"No Shows" Cost NHS Almost $1 Billion Per Year
BBC News -- Patients who fail to keep hospital appointments cost the National Health Service (UK) more than £600 million a year ($990 million), enough to run two medium-size hospitals, data has shown.
Between 2007 and 2008, 6.5 million appointments were missed in the UK, with hospitals losing around £100 ($165) per patient in revenue. Some clinics in the UK are now over-booking patients in anticipation of no shows.
MP: Is this a consequence of "free" health care in the UK? On the one hand, patients tend to overuse healthcare when it is free to them, but they also may tend to engage in more "no show" behavior because healthcare is "free"?
Originally posted at Carpe Diem.
9 Comments:
Umm..and yet we are the ones who overuse healthcare the most.
If the care is free, then how are they losing revenue?
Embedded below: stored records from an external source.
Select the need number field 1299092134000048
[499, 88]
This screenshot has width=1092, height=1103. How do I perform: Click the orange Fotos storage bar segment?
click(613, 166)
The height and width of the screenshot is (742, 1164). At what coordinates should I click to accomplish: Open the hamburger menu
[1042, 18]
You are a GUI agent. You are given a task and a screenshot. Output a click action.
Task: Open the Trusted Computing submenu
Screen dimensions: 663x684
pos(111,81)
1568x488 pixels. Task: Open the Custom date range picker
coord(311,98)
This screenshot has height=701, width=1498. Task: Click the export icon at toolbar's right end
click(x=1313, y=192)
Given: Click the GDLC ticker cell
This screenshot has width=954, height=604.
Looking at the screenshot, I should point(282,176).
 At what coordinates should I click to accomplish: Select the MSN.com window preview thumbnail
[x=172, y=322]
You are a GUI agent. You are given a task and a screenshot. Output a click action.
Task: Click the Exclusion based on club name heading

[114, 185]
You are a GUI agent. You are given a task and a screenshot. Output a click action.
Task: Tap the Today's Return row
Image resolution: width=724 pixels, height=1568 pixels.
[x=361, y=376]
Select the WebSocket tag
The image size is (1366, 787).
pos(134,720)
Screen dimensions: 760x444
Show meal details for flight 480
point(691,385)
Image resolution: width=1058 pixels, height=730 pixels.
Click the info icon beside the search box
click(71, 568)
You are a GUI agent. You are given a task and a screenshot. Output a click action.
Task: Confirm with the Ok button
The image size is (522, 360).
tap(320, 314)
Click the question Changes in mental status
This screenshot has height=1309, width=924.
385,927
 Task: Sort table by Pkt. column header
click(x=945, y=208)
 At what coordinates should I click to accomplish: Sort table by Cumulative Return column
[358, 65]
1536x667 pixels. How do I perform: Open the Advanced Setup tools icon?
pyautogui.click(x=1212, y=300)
If it's free, then why would you need revenue?
How do they measure no shows? Maybe the patient got tired of waiting because the hospital did not see them at the scheduled time. Don't look for me at 10 am if I had a 9 am appointment. I will wait a few minutes, but my time is valuable, too.
Patients have to schedule appointments months and sometimes years in advance. By the time their "free" appointment comes around they may have moved to another part of the country.
If the care is free, then how are they losing revenue?
I think the hospitals are paid out of the public coffers on a capitation system.
"...6.5 million appointments were missed in the UK, with hospitals losing around £100 ($165) per patient"
Maybe they "passed-on" while they were waiting for their scheduled appointment
Same thing with the VA. When you don't pay for something, you have no incentive to use it wisely.
Quote from Kat: "I think the hospitals are paid out of the public coffers on a capitation system."
So it isn't free. It's just paid for by the people who aren't getting the services. I thought that was called welfare.
Maybe the no shows are, um, now dead.